Page:Augustin - Œuvres complètes, éd. Raulx, tome IV.djvu/307

Cette page n’a pas encore été corrigée

CHAPITRE XLII. ADAM A-T-IL AJOUTÉ FOI AUX PAROLES DU SERPENT ? DU MOTIF QUI L’A FAIT PÉCHER.


58. Une question plus importante est de savoir comment Adam, si son intelligence était déjà spirituelle, quoique le corps fût animal, a pu se laisser prendre aux paroles du serpent et croire que Dieu leur avait défendu de toucher à l’arbre de vie, parce qu’il savait que la connaissance du bien et du mal les rendrait semblables à lui ; comme si t’eût été là l’unique avantage que Dieu eût envié à sa créature ? Il serait étrange qu’avec une intelligence ornée des dons de la spiritualité, l’homme eût été dupe d’une pareille illusion. N’est-ce point parce qu’il y résista qu’il fut harcelé par sa femme, laquelle était moins intelligente et vivait peut-être à cette époque de la vie des sens sans connaître celle de l’esprit ? L’Apôtre en effet ne lui donne pas le privilège de ressembler directement à Dieu : « L’homme, dit-il, ne doit pas se couvrir la tête, étant l’image et la gloire du Seigneur ; mais la femme est la gloire de l’homme[1]. » Ce n’est pas que l’esprit de la femme ne puisse également réfléchir la même image, puisque le même Apôtre dit que sous le règne de la grâce « il n’y a plus ni hommes ni femmes[2] » il est plutôt probable que la femme n’avait point encore acquis les dons que vaut à l’esprit la connaissance de Dieu et qui lui auraient été peu à peu communiqués par son mari, chargé de l’instruire et de la gouverner. L’Apôtre n’a pas dit en vain : « Adama été créé le premier, Eve ensuite. De plus Adam n’a pas été séduit, mais c’est Eve qui ayant été séduite a été la cause de la prévarication du genre humain[3] : » ajoutons, en rendant l’homme lui-même prévaricateur. Adam en effet a été prévaricateur, comme le dit encore l’Apôtre quand il parle « de la prévarication du premier Adam, type de l’Adam futur[4]. » Mais il dit formellement qu’Adam n’a point été séduit. Remarquons en effet qu’en répondant à Dieu, il ne dit pas : la femme m’a séduit, mais bien : « la femme que vous avez mise avec moi m’a donné du fruit et j’en ai mangé. » La femme dit au contraire expressément : « Le serpent m’a séduite. »

Exercice 1: Transcrivez en liste JSON de chaînes, à raison d'une chaîne par ligne et sans les lignes vides, la partie du listing ci-dessous qui commence à la ligne contenant « Fuentes (229, 72) » et se termine à celle contenant « Rencontre South Lebanon (408, 692) », ces deux lignes comprises.

Documents fournis:
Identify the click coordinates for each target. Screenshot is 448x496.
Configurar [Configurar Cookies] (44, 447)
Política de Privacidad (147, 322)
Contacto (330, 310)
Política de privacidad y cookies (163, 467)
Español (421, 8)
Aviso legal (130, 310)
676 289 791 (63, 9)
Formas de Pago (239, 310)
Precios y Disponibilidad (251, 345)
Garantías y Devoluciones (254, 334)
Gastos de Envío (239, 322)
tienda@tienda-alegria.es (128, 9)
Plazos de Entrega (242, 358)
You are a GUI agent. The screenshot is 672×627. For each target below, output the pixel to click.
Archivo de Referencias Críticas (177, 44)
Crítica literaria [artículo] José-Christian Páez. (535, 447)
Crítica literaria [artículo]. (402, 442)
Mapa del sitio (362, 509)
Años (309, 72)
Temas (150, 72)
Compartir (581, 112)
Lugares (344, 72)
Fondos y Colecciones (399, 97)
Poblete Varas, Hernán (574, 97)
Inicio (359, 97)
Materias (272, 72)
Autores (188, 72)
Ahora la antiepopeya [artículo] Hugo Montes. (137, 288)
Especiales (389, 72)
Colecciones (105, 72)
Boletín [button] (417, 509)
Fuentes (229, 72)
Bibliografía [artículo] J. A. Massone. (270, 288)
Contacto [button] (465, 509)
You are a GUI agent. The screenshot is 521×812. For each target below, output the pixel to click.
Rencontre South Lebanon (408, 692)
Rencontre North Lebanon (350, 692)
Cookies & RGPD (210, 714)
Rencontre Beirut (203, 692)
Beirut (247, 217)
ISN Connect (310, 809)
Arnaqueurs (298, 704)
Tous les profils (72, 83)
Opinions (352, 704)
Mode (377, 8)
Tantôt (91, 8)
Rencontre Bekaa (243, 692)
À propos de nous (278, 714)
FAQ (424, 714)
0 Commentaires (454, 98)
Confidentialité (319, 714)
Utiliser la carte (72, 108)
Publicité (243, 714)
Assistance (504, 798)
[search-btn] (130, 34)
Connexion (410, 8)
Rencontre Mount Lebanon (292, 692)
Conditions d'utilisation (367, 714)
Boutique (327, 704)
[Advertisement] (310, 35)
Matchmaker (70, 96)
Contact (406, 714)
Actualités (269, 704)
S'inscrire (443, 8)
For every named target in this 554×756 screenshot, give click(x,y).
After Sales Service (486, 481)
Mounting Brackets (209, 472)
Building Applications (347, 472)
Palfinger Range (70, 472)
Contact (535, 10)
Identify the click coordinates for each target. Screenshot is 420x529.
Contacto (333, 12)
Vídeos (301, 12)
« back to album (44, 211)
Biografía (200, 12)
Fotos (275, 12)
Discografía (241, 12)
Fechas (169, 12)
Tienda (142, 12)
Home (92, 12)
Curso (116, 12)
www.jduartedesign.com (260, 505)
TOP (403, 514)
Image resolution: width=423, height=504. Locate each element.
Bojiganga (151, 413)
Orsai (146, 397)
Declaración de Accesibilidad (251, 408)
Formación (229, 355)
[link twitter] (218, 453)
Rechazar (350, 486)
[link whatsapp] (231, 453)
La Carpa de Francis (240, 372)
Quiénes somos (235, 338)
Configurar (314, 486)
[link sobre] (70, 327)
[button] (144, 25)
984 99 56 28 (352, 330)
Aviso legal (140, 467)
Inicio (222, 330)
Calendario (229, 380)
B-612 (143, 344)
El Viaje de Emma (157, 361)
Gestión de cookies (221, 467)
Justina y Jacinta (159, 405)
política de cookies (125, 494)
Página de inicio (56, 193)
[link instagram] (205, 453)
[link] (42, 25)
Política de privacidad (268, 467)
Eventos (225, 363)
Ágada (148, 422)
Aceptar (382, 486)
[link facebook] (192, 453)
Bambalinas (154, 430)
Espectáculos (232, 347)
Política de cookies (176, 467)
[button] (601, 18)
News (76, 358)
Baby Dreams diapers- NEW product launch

Exercice 2: Rédigez la suite du passage sur Adam et les paroles du serpent, en partant de sa dernière phrase.

Réponse rédigée 1:
[
  "Fuentes (229, 72)",
  "Bibliografía [artículo] J. A. Massone. (270, 288)",
  "Contacto [button] (465, 509)",
  "You are a GUI agent. The screenshot is 521×812. For each target below, output the pixel to click.",
  "Rencontre South Lebanon (408, 692)"
]

Réponse rédigée 2:
59. Voyez Salomon : est-il possible qu’un roi de si haute sagesse ait cru que l’idolâtrie eût le moindre fondement ? Non, mais il ne peut résister à sa passion pour les femmes qui l’entraînaient à ce péché, et il fit le mal que lui reprochait sa conscience, pour ne pas déplaire aux yeux pleins d’un poison mortel, qui le transportaient d’un amour aveugle et insensé[5]. Il en fut de même d’Adam : quand la femme eut mangé du fruit défendu et qu’elle lui en eut présenté, afin qu’ils en mangeassent ensemble, il ne voulut pas l’attrister, à la pensée sans doute qu’elle serait inconsolable, s’il lui retirait son affection, et qu’une rupture aussi cruelle la ferait mourir. Il ne céda pas à la concupiscence de la chair, puisqu’il n’avait point encore éprouvé les effets de la loi qui révolte la chair contre l’esprit ; il céda à cette sympathie qui nous fait souvent offenser Dieu pour conserver un ami ; et en cela il fut coupable, comme l’indique assez la juste exécution de l’arrêt divin.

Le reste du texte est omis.